ReplyDeleteVicki, that’s all too true. I’m astounded by what people think they can get away with. Tom Lippert must have thought he was really slick, planting zygotes around the country. Elizabeth Sehr brazened it until she was finally caught out until the last second, and then acted as if everything was still Bill Manser’s fault.
ReplyDeleteAnon, you're dead right. Locally, our ‘technical’ schools (successors to the vo-techs) teach wearing gloves, taking blood draws, and medical coding, high school or equivalent required. Valencia Community College goes further, teaching sonography, EMT training, and ‘medical specialists’, e.g, office administration. They’re important jobs but if a lab or clinic looks no further than the courses they took, the bad could slip in with the good.
The Zambian-born South African doctor practising in Canada, who inserted into his arm a 6 inch / 15 cm Penrose drain filled with another male patient’s blood, was John Schneeberger. He did it to evade detection after raping a woman patient, who, although sedated, recalled the assault. Details of his dastardly deeds can be found here: http://en.wikipedia.org/wiki/John_Schneeberger
ReplyDelete[BTW, thank you for posting the queries / answers in the first comment. Those are precisely the questions I would have asked.]
There's got to be something deeply psychological about both perps. It just escapes me what it could be.
ReplyDeleteYou're welcome, ABA, and thank you. I didn't recall the dentist's name, only his dirty deeds.
ReplyDeleteMarie, I agree. I suspect Sehr was driven by greed or vengeance, but Lippert's actions were cruel, selfish, and sick.
CLASSIC! Nothing like kidnapping a woman at gunpoint, making her strip, forcing her to drink herself unconscious, locking her in a small box and then shocking her, to make her fall in love with you.
ReplyDeleteI looked up an article about what he Lippert did, and was surprised to see he'd evidently attempted this before. You can find the article by clicking HERE
Thank you so much for writing a lot of this good information! I am looking forward to reading more.
ReplyDeleteDNA Paternity Testing in Cupertino
Elizabeth Sehr knew all along he was not the father and to stand there so candidly and being arrogant and Mr.Manser held it together the best he could I know had to be hard,she doesnt regret one bit he did time,hospitals need to start submitting DNA test as soon as the child is born just like they do when they test the baby for drugs right after birth.
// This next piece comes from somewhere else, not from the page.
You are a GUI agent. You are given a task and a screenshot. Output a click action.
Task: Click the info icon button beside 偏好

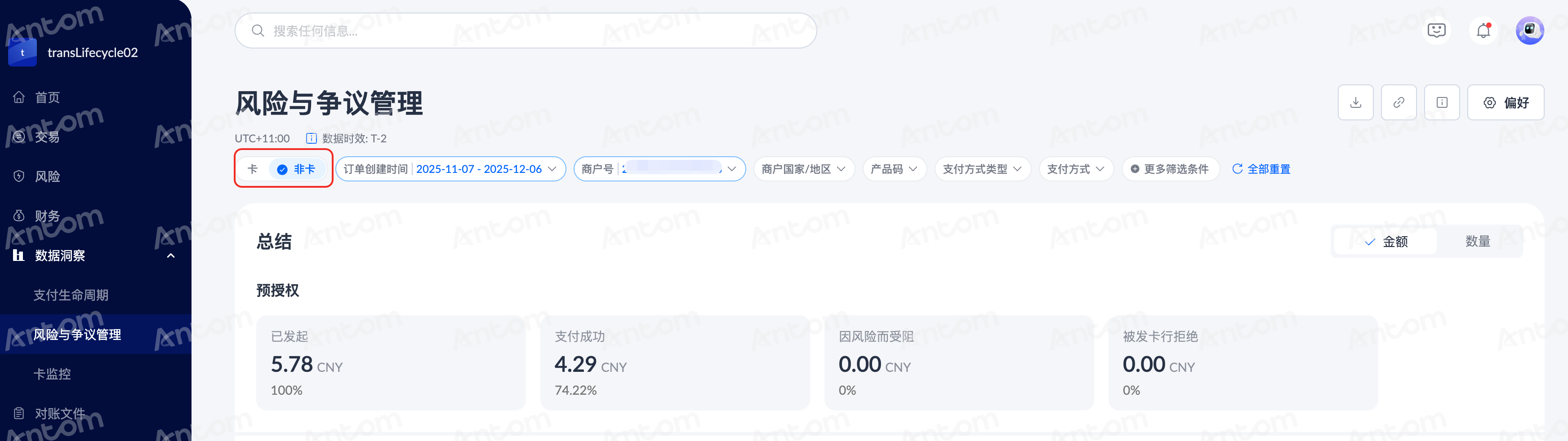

ReplyDeleteBut its just not an issue for the vast majority of people and this dont care and even when tested for the few that ahve doubts they are the father 2/3rds of the time, maybe if a man doubts paternity he should be allowed one but rip the relationship
DeleteHow the hell would 1/3rd of people tested NOT being the father NOT be an issue? If 1/3rd of planes that went up crashed or 1/3rd of diesel engines blew up you'd think that would be a huge concern. What did you smoke to come to that conclusion that one of every 3 men tested being defrauded out of the opportunity to have his own child because he was fraudulently roped into paying for someone else's is somehow not an issue?